Rome
No Second Troy
Label: Trisol
Genre: Dark / Post Punk / Gothic / Neo-Folk
Availability
- 7" €17.99 Dispatched within 5-10 working days
Sturdy cardboard sleeve
Strictly limited to 500 copies
With ‘No Second Troy’ ROME return to deliver a machine-backed interpretation of the European blues and a song that is an obvious hit the minute you hear it.
The unlikely dose of electro twang in a darkly dancy number concocts a seductive yet subtle blast of blasphemy in the world of luxembourg-born singer-songwriter Jerome Reuter.
ROME are probably best known for creating near-pop hooks from chilly and ominous textures and wringing emotionally poignant choruses from the most sinister depths of the soul. ‘No Second Troy’ is much more forward in nature.
Mastermind Reuter again combines personal passion with his passion for mankind at large, in a song pointing to the contrast between the Homeric times when there was the beautiful city of Troy and the times of “an age like this” (Yeats) when there is no second Troy to be destroyed and burnt down.
Musically, however, the organising thrust is cleverly withheld until released for the bridge of the song, only to fall back into the marching suspense of the opening lines, a brilliant piece of dramatic manoeuvring:
From the port of Aberdeen down to Sicily
From holy Sintra on to Kyiv
We have searched the sky
For what might be some blessed reprieve
For a dream breaking into waking life
Written well over a year before Russia’s attack on Ukraine, the reference to Kyiv appears uncannily prescient. As a metaphor, Troy which was destroyed and burnt down at the end of a ten-year war, is certainly relevant in a time of conflict. The song’s title was obviously borrowed from William Butler Yeats’ poem about his very personal “Helen Of Troy”; a poem about unrequited love, rejection and blame.
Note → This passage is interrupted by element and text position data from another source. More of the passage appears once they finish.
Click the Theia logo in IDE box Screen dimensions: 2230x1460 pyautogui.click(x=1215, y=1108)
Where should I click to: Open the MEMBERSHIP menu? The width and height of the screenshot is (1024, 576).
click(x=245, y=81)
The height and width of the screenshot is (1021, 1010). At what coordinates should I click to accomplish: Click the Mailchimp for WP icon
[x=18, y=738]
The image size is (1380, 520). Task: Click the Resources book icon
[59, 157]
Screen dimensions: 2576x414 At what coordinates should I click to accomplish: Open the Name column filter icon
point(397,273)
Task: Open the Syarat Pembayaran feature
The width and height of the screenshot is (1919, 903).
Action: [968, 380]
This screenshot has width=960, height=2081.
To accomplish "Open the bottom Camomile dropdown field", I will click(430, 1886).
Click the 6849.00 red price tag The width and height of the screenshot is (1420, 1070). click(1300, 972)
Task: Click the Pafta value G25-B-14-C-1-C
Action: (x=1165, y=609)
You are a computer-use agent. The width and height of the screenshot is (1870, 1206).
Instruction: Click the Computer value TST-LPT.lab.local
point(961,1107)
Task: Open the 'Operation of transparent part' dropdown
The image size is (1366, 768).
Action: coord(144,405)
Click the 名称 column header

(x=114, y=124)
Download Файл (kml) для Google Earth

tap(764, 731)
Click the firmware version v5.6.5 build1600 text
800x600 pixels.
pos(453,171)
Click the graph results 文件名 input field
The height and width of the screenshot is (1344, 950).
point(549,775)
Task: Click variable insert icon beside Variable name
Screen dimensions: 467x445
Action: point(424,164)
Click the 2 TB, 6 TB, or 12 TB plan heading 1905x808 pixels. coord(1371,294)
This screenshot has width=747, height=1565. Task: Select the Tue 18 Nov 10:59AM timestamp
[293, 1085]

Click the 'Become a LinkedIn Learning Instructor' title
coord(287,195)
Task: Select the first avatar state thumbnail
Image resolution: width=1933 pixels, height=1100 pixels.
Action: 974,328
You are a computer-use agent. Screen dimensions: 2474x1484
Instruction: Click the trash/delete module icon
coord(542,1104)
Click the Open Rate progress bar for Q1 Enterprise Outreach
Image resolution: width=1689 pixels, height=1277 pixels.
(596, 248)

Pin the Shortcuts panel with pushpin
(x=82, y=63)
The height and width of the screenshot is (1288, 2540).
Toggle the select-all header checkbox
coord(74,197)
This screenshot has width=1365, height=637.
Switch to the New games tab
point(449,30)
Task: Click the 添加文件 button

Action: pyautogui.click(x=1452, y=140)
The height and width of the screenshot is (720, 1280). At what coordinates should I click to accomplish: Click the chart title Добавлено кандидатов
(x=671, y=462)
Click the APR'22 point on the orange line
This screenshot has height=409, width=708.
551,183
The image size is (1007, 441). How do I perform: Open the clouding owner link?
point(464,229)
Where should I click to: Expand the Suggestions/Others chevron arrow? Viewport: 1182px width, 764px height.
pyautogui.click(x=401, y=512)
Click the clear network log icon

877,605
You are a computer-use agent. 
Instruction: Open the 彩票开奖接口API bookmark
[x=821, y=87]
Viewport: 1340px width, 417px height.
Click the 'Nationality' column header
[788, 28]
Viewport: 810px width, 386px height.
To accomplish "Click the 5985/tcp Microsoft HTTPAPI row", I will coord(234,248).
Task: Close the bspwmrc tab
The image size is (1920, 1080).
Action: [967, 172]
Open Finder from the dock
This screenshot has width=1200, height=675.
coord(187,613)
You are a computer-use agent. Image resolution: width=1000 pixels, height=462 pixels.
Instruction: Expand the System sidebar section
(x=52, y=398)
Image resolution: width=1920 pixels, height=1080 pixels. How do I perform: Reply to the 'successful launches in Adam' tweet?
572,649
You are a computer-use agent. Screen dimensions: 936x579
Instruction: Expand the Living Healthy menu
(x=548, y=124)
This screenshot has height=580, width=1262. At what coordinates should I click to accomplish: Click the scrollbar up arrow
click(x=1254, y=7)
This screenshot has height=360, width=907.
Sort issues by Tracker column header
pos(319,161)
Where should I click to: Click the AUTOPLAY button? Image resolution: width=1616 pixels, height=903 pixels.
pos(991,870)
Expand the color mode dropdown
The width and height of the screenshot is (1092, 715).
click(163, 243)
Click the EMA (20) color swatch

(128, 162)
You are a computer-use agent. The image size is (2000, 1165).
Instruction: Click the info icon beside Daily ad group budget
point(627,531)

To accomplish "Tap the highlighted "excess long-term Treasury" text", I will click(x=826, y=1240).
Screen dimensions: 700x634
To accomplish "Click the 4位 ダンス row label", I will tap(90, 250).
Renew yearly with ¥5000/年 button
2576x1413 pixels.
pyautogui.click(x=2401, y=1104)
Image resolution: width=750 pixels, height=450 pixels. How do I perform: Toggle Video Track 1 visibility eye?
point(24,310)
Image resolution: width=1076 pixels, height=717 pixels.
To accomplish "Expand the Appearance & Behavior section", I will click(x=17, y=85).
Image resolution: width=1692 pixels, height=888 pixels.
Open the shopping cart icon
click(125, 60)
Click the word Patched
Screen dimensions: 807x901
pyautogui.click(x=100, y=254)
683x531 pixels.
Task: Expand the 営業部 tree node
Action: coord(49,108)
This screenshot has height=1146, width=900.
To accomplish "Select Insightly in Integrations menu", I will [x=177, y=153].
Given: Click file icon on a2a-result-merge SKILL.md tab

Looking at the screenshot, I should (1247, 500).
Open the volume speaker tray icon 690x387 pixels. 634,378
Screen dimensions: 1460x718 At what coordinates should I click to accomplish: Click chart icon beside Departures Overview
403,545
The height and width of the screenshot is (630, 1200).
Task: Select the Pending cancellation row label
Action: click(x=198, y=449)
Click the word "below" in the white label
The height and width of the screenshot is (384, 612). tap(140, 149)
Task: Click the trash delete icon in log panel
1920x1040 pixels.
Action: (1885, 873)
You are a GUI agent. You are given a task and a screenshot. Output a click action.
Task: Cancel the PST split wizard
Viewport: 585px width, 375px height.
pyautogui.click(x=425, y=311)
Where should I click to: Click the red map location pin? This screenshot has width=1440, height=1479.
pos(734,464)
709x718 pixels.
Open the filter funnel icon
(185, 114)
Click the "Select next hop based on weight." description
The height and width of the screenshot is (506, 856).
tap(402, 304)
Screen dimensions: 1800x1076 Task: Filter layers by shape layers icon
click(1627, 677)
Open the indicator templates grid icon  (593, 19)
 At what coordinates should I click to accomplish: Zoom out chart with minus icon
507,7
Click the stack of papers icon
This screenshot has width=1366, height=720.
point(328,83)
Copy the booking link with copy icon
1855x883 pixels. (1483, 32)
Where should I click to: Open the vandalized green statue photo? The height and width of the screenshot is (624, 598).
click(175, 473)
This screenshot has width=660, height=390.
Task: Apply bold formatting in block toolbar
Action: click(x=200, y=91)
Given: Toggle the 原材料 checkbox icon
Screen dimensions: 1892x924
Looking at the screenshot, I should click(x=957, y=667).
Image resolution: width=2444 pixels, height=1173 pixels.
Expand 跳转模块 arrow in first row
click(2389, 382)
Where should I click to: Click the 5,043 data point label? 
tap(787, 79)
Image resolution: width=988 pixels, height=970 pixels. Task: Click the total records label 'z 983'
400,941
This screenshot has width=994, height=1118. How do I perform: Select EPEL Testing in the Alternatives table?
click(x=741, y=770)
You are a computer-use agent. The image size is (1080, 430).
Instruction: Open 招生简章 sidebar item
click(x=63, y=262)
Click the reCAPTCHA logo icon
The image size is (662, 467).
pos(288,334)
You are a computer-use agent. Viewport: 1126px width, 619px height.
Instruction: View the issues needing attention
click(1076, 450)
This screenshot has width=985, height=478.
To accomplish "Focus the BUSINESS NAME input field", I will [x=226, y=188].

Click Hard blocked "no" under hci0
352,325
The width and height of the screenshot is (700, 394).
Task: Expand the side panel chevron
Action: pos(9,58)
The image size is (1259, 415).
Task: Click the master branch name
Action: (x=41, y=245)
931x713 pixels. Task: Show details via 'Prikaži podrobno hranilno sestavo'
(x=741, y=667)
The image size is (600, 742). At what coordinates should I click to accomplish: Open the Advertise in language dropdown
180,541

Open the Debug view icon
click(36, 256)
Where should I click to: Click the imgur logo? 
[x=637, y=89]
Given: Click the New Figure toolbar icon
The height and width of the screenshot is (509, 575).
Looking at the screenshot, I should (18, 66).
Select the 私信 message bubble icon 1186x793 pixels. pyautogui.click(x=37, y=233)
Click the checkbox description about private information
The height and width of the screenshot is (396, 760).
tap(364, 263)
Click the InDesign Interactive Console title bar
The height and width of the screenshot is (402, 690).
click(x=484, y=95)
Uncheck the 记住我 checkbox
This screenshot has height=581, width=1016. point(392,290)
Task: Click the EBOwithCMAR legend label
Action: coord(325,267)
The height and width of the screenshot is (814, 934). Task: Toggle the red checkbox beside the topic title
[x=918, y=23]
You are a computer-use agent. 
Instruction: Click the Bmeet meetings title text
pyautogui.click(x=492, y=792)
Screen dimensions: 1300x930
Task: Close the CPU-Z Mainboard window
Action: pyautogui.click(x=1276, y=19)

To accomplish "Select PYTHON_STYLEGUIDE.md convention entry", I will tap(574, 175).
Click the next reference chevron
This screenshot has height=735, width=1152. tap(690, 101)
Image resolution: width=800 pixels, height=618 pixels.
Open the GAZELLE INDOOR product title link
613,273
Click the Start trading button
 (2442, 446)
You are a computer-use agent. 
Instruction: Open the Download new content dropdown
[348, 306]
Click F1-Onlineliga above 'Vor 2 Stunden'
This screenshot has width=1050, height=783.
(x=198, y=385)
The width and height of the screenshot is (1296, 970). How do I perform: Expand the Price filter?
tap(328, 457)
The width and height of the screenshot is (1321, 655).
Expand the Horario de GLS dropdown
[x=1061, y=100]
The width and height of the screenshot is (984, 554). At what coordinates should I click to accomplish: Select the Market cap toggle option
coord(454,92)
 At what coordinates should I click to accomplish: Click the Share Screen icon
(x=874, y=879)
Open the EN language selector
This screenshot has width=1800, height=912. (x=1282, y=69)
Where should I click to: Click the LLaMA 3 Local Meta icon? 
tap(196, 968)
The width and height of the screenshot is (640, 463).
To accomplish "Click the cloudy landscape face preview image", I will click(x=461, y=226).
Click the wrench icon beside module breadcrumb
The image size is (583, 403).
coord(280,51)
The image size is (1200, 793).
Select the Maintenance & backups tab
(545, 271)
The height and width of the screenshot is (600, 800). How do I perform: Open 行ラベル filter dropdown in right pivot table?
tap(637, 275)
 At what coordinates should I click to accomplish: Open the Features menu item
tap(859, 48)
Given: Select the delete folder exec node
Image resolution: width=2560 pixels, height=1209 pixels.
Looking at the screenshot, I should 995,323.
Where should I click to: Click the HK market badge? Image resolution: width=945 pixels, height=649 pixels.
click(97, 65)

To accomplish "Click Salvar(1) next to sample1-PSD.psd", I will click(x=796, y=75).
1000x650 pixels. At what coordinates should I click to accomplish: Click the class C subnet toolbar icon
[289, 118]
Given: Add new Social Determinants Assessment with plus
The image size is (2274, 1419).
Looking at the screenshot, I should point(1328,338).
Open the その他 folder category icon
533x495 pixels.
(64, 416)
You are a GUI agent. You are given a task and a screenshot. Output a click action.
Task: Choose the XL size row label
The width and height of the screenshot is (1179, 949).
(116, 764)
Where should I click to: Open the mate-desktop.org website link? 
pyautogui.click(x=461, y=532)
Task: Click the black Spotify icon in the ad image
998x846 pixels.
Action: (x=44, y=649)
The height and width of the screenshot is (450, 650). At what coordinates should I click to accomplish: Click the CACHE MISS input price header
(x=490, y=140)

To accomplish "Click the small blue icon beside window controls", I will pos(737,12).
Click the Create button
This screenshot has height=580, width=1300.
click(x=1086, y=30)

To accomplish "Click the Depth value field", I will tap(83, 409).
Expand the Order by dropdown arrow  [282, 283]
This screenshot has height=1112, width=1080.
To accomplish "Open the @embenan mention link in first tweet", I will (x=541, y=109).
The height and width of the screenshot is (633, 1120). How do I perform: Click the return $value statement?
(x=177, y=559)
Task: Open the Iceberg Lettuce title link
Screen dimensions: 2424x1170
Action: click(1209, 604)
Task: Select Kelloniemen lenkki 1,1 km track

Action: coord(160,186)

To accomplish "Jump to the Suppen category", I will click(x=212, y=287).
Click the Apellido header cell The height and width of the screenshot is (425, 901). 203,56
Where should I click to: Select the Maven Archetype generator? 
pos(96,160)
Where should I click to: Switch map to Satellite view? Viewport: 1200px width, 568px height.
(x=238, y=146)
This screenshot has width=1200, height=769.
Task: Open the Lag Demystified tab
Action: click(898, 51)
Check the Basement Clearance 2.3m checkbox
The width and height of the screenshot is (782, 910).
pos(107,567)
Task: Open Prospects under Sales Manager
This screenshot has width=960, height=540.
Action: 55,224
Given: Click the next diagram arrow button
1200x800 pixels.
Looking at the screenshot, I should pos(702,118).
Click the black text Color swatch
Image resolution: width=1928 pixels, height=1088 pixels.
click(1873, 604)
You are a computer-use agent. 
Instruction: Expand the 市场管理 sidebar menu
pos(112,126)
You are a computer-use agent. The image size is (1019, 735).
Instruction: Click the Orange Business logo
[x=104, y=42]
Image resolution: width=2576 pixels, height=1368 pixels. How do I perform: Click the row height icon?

ROME’s unique hybrid of melody and vulnerability aims to soothe a communal wound for the many listeners who found a spokesperson in the aching songwriting of Jerome Reuter. The purpose of civilisation, however, is not to provide bonfires for eternal or heroic beauty. Europe has burnt like Troy many times over and therefore it cannot not fail. However, one can’t help but wonder if ROME is that new Troy we should aspire to burn for; a symbol of nobility of a passed heroic age, attempting to set up an image to which the present might aspire.